Mungkin saja ini ilusi. Hasil dari perilaku copy and paste dari tekstual digital di internet pada akhirnya bisa menjadi sebuah ilusi yang tidak disadari.
Eldwin Pradipta dalam karyanya, ”Life Chain Reaction”, menggunakan teknologi visual lorong dimensional disertai kamera penangkap bayangan manusia di depannya. Eldwin menghadirkan ilusi. Ia memasukkan bayangan orang lain yang ada di depan karyanya itu ke dalam citra lorong yang dibuatnya.
Gabriel Aries menampilkan karya tiga dimensi dengan material batu alami dan resin buatan. Ia membuat perpaduan dari material kontras tersebut. Batu-batu alam yang pipih disatukan dengan resin dan membentuk material baru yang kontras, tetapi solid. Gabriel juga menambahkan unsur bentuk dari resin buatan pada bongkahan batu-batu alam lainnya.
Ini ilusi menarik. Karya-karya itu menjadi patung berbentuk abstrak dengan ilusi kesatuan material kontras antara batu alam dan resin buatan. Octo Cornelius menampilkan karya instalasi kayu dan metal dan diberi judul ”Nikmat Sisa Penguasa”. Octo sejak kecil memiliki hobi kriya dengan materi kayu.

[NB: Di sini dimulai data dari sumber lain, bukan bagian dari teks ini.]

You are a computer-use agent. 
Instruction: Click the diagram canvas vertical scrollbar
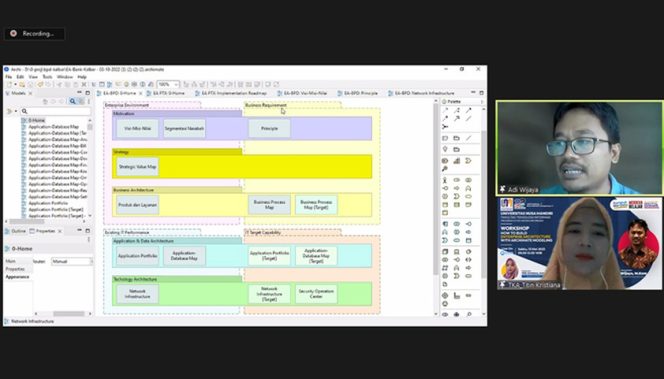(x=436, y=207)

Ia membentuk struktur lampu gantung dengan rantai-rantai menjulur ke bawah. Di setiap ujung rantai berbentuk kait untuk menggantung daging. Ada instalasi berbentuk rupa burung-burung dengan sayap mengepak dan paruh yang berusaha menyesap sisa-sisa daging di ujung setiap pengaitnya. Inilah yang dimaksud Octo sebagai nikmat sisa penguasa, nikmat daging yang masih tersisa di pengaitnya.
Ilusi lain mudah terlihat di dalam karya Rukmunal Hakim dan Jonathan Aditya yang memanfaatkan teknik realitas berimbuh atau augmented reality. Dari karya lukis yang statis atau diam, sebuah pranala teknis berupa aplikasi di gawai memungkinkan obyek yang ada di dalam lukisan diam itu menjadi bergerak.
Mereka juga menciptakan realitas berimbuh untuk salah satu lukisan diam lainnya dengan sudut pandang 360 derajat. Melalui aplikasi gawai, panorama yang muncul dapat ditelusuri dengan memutar 360 derajat.
Pameran yang dikuratori Zarani Risjad ini telah menyuguhkan kompleksitas ilusi. Ilusi yang membias dari kehidupan nyata hingga ilusi sebagai tipuan yang benar-benar dikejar. Semua akhirnya menghibur.